Perhaps the most explicit and emotionally intense film of the New Hollywood era — and yet in its “Odd Couple” theme and wistful sensibility a profoundly Old Hollywood film, too — “Midnight Cowboy” remains littered with contradictions. Gay and tender, its representation of sex is vile. It’s nostalgic and hopeless; a celebration of the counter-culture and, seemingly, an indictment of its decadence. All that makes Nancy Buirski’s new documentary about its production and legacy more interesting.

Not that “Midnight Cowboy” isn’t already fruitful subject matter. James Leo Herlihy’s radical 1965 novel was picked up by British kitchen sink filmmaker John Schlesinger, who related to its themes of repressed homosexuality, loneliness, victimhood and how our identities are, in truth, whatever we want them to be. Casting Jon Voight as the title gigolo Leo Buck, despite his previous work having been so-so, is the real masterstroke. One of those eager young actors who knew exactly what sort of movies he would succeed in, not just the type he wanted to make, Voight was a step ahead of Dustin Hoffman, who accepted “The Graduate” reluctantly, and became a movie star.

But Voight’s evident nous offscreen is entirely concealed in his performance as Buck, who plays peek-a-boo with a little girl on the bus into New York City, and never really looks happier after that. Watching him waltz down Madison Avenue in a sea of people, cowboy hat worn proudly, is still quite the image. That he genuinely sticks up above all of them is even better, and was such an asset to Schlesinger. That’s Leo Buck in a nutshell: a little too long to fit the box society wants to put him in. He’s the only one who considers a corpse in the middle of the street, one of many tokens of New York’s legendary urban decline in the late-1960s. Two years beforehand, Zero Mostel’s Max Bialystok had one solution to the city’s rut, and its surplus of rich old white ladies willing to pay for sex. Buck’s is even bolder.

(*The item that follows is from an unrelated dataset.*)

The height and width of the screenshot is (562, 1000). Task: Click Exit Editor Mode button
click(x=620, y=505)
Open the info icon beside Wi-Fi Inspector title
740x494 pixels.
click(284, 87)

Himself a gay Jew who described his posh British boarding school experience as a “pogrom,” director Schlesinger knew what it was like not to fit in. (He adds in an archival interview: “The British were nothing if not antisemitic.”) Yet having just made “Far From the Madding Crowd” to mild establishment fanfare and lukewarm reactions from the people who mattered, Schlesinger probably felt more like Buck than ever before. A true outsider, he was willing to go against Hollywood’s historic reverence toward Old World New York. Schlesinger’s streets are decidedly mean, a good few years before anyone else depicted them that way. That was hardly intentional either, author and scuzzy New York scholar Lucy Sante explains. She tells Buirski that “Midnight Cowboy” brought “a carnival of debauchery to the American public” — but that Schlesinger’s on-the-money vision of a city entirely new to him came “by accident.” “It expressed its time by being of its time,” she adds. “No one knows their time.”

“Midnight Cowboy” fooled me. Hoffman’s Ratso is a famously well-observed illustration of his dirt-ridden city and the enduring spirit of New Yorkers trying to make their lives a touch better. (Hoffman isn’t interviewed for Buirski’s documentary for reasons that aren’t clear, but which may have something to do with a smattering of sexual harassment allegations since 2017.)

And if Schlesinger didn’t know his time till later, there were certainly a few factors in his favor. Postwar acting techniques first tested by Marlon Brando and James Dean had been perfected by Voight and Hoffman et al. New York City had recently opened the floodgates to filming on-location. The use of color had been mastered, too, by Polish cinematographer Adam Holender and his contemporaries. Screenwriter Waldo Salt didn’t have to worry about the blacklist anymore, either, after more than a decade in the dark. And the censors were, well, less censorious. (Buirski never gets to the bottom of why “Midnight Cowboy” gets an X-rating. Seemingly no one knows, though Schlesinger’s nephew-cum-occasional narrator, Ian Buruma, suspects it was under pressure from studio heads who wanted to steer clear of any trouble resulting from teenagers seeing the movie.)

All this serves as a pretty good explanation for why “Midnight Cowboy” became such a phenomenon, and why we’re still so fixated by it. That point is evidenced by Buirski’s prompt to make her film: last year’s “Shooting Midnight Cowboy: Art, Sex, Loneliness, Liberation, and the Making of a Dark Classic” by Glenn Frankel. Still, “Desperate Souls” retreads a good deal of Vietnam and cultural revolution context which have become accepted norms. It also treats Martin Scorsese’s 1970s films as proof of the legacy of “Midnight Cowboy”, as if it doesn’t stand up in its own right. Letting the movie do the talking often works best. As one of Buirski’s talking heads points out when asked what makes “Midnight Cowboy” endure: “It’s not all that’s going on in the culture. Part of it is that it’s good.”

Grade: B+

“Desperate Souls, Dark City and the Legend of Midnight Cowboy” premiered at the 2022 Venice Film Festival. It is currently seeking distribution.